Fundamentals of NVIDIA GPU architecture(on H100):

  • Tensor cores: wgmma instrutions needed to fully exploit it.
  • CUDA cores: arithmetic instructions usually have a latency of ~4-15 cycles.
  • (Tensor cores, CUDA cores, warp scheduler, LD/ST and register file(16k 32 bit)) x4 of these per SM, aka quadrants.
  • TMA(Tensor memory accelerator): A dedicated hardware unit introduced in NVIDIA’s Hopper architecture, designed to accelerate asynchronous data transfers between global memory (GMEM) and shared memory (SMEM) in GPUs.For small requests, TMA loads have higher latency than regular async copies (due to address generation overhead). It handles load/store transfers between GMEM and SMEM (with swizzling).
  • SW dial(Shared(SMEM) & L1): size = 256kB, BW = 128B/cycle, latency = ~20-30 cycles(~15 ns). SMEM can be upto 228 KiB.
  • 1KiB of SMEM(Shared memory) goes for system use per block, so effectively we have: 228 - numblocks * 1kB kBs.
  • Shared mem is faster than L1, as there is no need to tag stage comparisons for hit/miss.
  • L1 cache line = 128B (=threads in warp fetching 4B floats)
  • L1 can be used for register spill-over when register pressure is high
  • Distributed shared memory(DSMEM): pooled shared memories (SMEM) of a physically close group of SMs (a GPC). Worse bandwidth/latency compared to shared mem, but better than L2.
  • No. of SM’s: N=144(on the die), N=132(SXM5) and N=114(PCIe)
  • L2:
    • We can set the granularity of the data fetch size to 32, 64 or 128B using cudaDeviceSetLimit.
    • It is physically partitioned into two parts; each SM connects directly to only one partition and indirectly to the other through the crossbar.
    • Residency control: we can set a part of L2 cache for persistent data accesses and map it to a chunk of GMEM
    • It’s possible to redirect power from L2 to SMs (demonstrated in MLPerf 2024)
    • L2 cache line = 128B, 4 sectors (sector==32B), same as L1
    • Contains data compression circuitry and does global atomics
    • 60 MiB on the die (50MiB for SXM/PCIe)
    • real read BW = 12-14 TB/s (near), far is significantly slower. Latency ~200 cycles.
  • GPC: Graphics processing clusters. Each GPC contains 18 SMs, so there are 8 GPCs on the GPU. Four GPCs connect directly to one L2 partition and the other four to the second partition.
  • VRAM/device memory (80 GB, common form factor. Extensions can offer 141 GB(H200)):
    • GMEM - 32, 64, 128B mem transactions granularity
    • constant memory - very small ~64KiB
    • local memory - 512 KiB/thread (register spill space)
  • To connect to other GPUs - nvlink v4. Bi-BW = 900 GB/s, Uni-BW = 450 GB/s (18 links with 25GB/s)
  • To connect to x86 CPU, DPUs etc - PCIe Gen 5. Bi-BW = 128 GB/s and Uni-BW = 64 GB/s
  • Note: There are a few other smaller caches for instructions.

Memory

  • The memory system in a GPU is highly hierarchical, much like in CPU architectures.
  • This hierarchy is dictated by physics and circuit design: SRAM cells are faster but larger (the control circuitry that enables their speed also increases their area), while DRAM cells are smaller/denser but slower.
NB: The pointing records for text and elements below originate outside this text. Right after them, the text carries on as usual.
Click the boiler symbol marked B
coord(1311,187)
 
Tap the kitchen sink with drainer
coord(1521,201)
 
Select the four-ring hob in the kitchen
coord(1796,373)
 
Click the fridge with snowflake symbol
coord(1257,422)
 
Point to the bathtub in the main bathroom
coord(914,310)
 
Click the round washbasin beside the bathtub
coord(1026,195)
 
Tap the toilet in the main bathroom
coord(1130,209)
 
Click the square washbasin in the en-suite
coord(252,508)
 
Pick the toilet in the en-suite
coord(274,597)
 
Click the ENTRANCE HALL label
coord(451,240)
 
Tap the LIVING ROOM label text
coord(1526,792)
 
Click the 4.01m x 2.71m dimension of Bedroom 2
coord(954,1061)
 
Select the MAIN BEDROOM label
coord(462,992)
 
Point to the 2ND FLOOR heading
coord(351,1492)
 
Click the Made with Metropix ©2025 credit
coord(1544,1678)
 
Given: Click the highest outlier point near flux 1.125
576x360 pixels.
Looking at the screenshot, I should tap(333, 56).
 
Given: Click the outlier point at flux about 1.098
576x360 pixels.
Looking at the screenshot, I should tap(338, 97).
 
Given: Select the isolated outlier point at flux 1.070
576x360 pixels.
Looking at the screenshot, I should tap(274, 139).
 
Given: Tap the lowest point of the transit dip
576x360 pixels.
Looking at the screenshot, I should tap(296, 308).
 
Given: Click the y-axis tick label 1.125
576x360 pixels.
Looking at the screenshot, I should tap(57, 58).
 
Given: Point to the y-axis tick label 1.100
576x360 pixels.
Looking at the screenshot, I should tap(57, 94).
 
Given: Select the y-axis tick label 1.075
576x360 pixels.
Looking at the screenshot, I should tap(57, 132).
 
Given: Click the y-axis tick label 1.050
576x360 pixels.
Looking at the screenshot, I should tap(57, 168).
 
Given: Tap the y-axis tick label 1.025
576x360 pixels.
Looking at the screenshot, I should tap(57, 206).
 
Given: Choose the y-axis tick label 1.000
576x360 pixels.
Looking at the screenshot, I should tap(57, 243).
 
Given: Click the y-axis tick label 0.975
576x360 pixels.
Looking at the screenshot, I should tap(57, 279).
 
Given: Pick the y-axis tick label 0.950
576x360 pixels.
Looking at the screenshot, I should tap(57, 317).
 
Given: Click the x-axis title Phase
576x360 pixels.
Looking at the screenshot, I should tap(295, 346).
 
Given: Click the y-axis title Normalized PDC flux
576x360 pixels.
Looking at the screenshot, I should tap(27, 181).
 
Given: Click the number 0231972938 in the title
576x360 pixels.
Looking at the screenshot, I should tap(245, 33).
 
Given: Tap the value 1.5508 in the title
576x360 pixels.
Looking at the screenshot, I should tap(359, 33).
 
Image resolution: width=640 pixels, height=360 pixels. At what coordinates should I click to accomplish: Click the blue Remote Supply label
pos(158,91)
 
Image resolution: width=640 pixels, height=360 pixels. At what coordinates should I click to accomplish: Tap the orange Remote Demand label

The result is that faster memory is lower capacity and expensive, while slower memory can be provided in much larger quantities.
  • This trade-off between capacity and latency is exactly why cache hierarchies exist.
  • Moving from device memory down to registers (levels 1-5), you see a clear trend: bandwidth increases by orders of magnitude, while both latency and capacity decrease by similar orders of magnitude.
  • A few immediate implications follow:
    • Keep the most frequently accessed data as close as possible to the compute units.
    • Minimize accesses to the lower levels of the hierarchy, especially device memory (GMEM).
  • One additional component worth noting is the Tensor Memory Accelerator (TMA), introduced with Hopper. TMA enables asynchronous data transfers between global memory and shared memory, as well as across shared memories within a cluster. It also supports swizzling to reduce bank conflicts.

Compute

  • The fundamental unit is the streaming multiprocessor (SM). Hopper H100 (SXM5) integrates 132 SMs in total.
  • SMs are grouped into graphics processing clusters (GPCs): each GPC contains 18 SMs, and there are 8 GPCs on the GPU. Four GPCs connect directly to one L2 partition, and the other four to the second partition.
  • Tensor Cores: Specialized units that execute matrix multiplications on small tiles (e.g., 64x16 @ 16x256) at high throughput. Large matrix multiplications are decomposed into many such tile operations, so leveraging them effectively is critical for reaching peak performance.
  • CUDA cores and SFUs: The so-called “CUDA cores” (marketing speech) execute standard floating-point operations such as FMA (fused multiply-add: c = a * b + c). Special Function Units (SFUs) handle transcendental functions such as sin, cos, exp, log, but also algebraic functions such as sqrt, rsqrt, etc.
  • Load/Store (LD/ST) units: Circuits that service load and store instructions, complementary to the TMA engine.
  • Warp schedulers: Each SM contains schedulers that issue instructions for groups of 32 threads (called warps in CUDA). A warp scheduler can issue one warp instruction per cycle.
  • Each SM is physically divided into four quadrants, each housing a subset of the compute units described above.
  • Parallelism vs Concurrency (Imp.)
    • An SM can issue instructions from at most four warps simultaneously (i.e., 128 threads in true parallel execution at a given cycle).
    • However, an SM can host up to 2048 concurrent threads (64 warps). These warps are resident and scheduled in and out over time, allowing the hardware to hide memory/pipeline latency.
    • In other words, instruction parallelism (how many threads start executing an instruction on a given cycle) is limited to 128 threads per SM at once (4 32-wide warp instructions), while concurrency (how many threads are tracked in the scheduler and eligible to run) extends to 2048 threads.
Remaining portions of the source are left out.